Our calculation process involves several steps:

1. Data Aggregation

// Calculate means for each metric
const means = {
  leetifyRating: Σ(ratings) / count,
  hltvRating: Σ(ratings) / count,
  kdRatio: Σ(kd) / count,
  aimRating: Σ(aim) / count,
  utilityRating: Σ(utility) / count,
  winRate: Σ(wins) / totalMatches
};

2. Correlation Computation

For each metric, we calculate:

// Numerator: covariance
numerator = Σ[(statValue - statMean) × (winOutcome - winMean)]

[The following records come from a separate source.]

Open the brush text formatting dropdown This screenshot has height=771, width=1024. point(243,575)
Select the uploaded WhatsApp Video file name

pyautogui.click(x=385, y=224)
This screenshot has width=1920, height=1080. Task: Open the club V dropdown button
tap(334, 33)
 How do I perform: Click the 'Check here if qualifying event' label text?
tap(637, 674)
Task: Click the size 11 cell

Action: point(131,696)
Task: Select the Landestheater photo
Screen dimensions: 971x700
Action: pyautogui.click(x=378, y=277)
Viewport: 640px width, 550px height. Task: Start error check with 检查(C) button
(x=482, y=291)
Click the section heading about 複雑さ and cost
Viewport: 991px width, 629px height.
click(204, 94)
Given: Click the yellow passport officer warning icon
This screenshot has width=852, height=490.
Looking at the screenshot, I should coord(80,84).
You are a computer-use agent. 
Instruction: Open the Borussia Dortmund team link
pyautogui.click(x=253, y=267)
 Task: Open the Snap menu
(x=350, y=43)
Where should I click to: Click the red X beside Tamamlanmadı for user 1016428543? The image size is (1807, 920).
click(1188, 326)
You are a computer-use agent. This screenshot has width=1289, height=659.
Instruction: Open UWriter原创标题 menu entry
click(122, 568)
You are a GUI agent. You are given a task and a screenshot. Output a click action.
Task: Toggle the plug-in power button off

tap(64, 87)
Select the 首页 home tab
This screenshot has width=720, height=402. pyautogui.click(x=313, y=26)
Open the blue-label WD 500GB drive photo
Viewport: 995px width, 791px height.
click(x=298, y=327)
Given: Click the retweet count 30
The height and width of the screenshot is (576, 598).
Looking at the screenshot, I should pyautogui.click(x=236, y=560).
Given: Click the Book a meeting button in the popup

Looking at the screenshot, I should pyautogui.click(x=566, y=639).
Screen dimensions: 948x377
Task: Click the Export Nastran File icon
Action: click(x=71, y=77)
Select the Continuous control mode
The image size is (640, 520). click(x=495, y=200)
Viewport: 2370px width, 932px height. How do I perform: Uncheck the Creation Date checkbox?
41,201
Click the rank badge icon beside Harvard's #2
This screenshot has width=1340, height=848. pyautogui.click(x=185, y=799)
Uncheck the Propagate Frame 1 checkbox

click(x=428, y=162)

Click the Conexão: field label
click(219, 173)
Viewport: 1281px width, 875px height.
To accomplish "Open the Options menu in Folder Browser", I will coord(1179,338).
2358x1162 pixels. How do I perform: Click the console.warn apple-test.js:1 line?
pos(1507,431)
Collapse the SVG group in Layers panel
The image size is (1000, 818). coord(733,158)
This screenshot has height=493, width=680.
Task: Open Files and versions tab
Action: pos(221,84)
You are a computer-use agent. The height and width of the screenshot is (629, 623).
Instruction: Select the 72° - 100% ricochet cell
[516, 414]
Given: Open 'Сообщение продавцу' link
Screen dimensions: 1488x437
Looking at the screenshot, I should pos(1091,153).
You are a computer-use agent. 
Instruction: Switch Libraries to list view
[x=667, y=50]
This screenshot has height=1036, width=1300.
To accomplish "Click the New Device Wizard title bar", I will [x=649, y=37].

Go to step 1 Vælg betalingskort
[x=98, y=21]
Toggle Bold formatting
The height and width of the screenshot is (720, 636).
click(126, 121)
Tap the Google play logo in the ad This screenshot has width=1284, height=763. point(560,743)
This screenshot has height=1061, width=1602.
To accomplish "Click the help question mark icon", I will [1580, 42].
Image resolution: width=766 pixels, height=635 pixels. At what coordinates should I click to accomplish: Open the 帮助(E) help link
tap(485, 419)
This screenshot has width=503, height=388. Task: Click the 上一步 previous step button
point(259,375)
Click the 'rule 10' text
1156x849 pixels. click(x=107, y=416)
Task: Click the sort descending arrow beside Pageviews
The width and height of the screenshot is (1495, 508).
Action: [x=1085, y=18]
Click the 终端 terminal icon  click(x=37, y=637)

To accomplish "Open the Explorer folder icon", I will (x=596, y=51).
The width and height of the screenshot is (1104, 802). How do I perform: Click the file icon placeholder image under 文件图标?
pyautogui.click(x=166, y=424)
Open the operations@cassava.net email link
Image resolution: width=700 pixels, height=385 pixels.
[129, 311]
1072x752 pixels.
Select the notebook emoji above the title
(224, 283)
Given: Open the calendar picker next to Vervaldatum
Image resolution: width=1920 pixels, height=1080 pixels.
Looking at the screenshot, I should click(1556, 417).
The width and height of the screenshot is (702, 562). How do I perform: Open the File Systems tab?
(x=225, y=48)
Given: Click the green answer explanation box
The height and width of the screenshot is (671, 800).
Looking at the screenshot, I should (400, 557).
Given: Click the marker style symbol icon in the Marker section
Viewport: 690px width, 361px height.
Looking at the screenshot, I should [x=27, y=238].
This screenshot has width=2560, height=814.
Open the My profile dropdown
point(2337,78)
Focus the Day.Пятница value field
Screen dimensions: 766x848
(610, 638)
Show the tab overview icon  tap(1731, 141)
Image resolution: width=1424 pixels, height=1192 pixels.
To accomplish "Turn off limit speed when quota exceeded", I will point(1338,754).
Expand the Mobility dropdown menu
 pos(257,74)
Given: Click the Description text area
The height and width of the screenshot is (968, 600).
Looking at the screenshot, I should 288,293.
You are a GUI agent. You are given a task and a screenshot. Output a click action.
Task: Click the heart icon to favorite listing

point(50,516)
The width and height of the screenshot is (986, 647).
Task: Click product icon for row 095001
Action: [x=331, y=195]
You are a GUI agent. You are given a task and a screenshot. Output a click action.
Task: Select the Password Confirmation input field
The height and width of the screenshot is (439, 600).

// Denominators: standard deviations
denomX = Σ[(statValue - statMean)²]
denomY = Σ[(winOutcome - winMean)²]

// Final correlation
correlation = numerator / √(denomX × denomY)

3. Null Value Handling

We carefully handle missing data points:

  • Only include matches with valid stat values
  • Maintain separate counts for each metric
  • Avoid bias from incomplete data

Metrics Analyzed

Our analysis covers five key performance indicators:

  1. Leetify Rating (LR): Comprehensive performance metric from Leetify
  2. HLTV Rating (HR): Industry-standard rating system
  3. Kill/Death Ratio (KD): Basic fragging effectiveness
  4. Aim Rating: Mechanical skill measurement
  5. Utility Rating: Teamplay and utility usage effectiveness

Data Visualization

Correlation Chart

A bar chart displaying the correlation coefficient for each metric, making it easy to compare which stats have the strongest relationship with winning.

Scatter Plots

Individual scatter plots for each metric showing:

  • Raw data points (player averages vs. win rates)
  • Trend lines indicating correlation direction
  • Visual representation of data distribution

Interpreting Results

Correlation Strength Guidelines

  • 0.7 to 1.0: Strong positive correlation
  • 0.3 to 0.7: Moderate positive correlation
  • 0.0 to 0.3: Weak positive correlation
  • -0.3 to 0.0: Weak negative correlation
  • -0.7 to -0.3: Moderate negative correlation
  • -1.0 to -0.7: Strong negative correlation

Statistical Significance

While correlation shows relationship strength, consider:

  • Sample size: Larger datasets provide more reliable results
  • Causation vs. correlation: High correlation doesn't prove causation
  • Confounding variables: Other factors may influence both stats and wins

Key Findings

The analysis reveals whether commonly dismissed statistics actually do correlate with match success, providing data-driven insights into:

  • Which individual metrics matter most for team success
  • How strong the relationship is between personal performance and winning
  • Whether the community's skepticism about stats is justified

Technical Implementation

This project uses:

  • TypeScript/React: Frontend implementation
  • SQLite: Data storage and queries
  • Recharts: Data visualization
  • Statistical calculations: Custom Pearson correlation implementation

The complete source code demonstrates how to:

  • Aggregate player statistics across matches
  • Handle missing data appropriately
  • Calculate correlation coefficients
  • Visualize statistical relationships

Conclusion

By applying rigorous statistical analysis to real CS2 match data, this project provides evidence-based answers to the age-old question: "Do stats actually matter in Counter-Strike?"

The results speak for themselves, offering insights that can inform player development, team strategy, and community understanding of what truly contributes to winning matches in competitive CS2.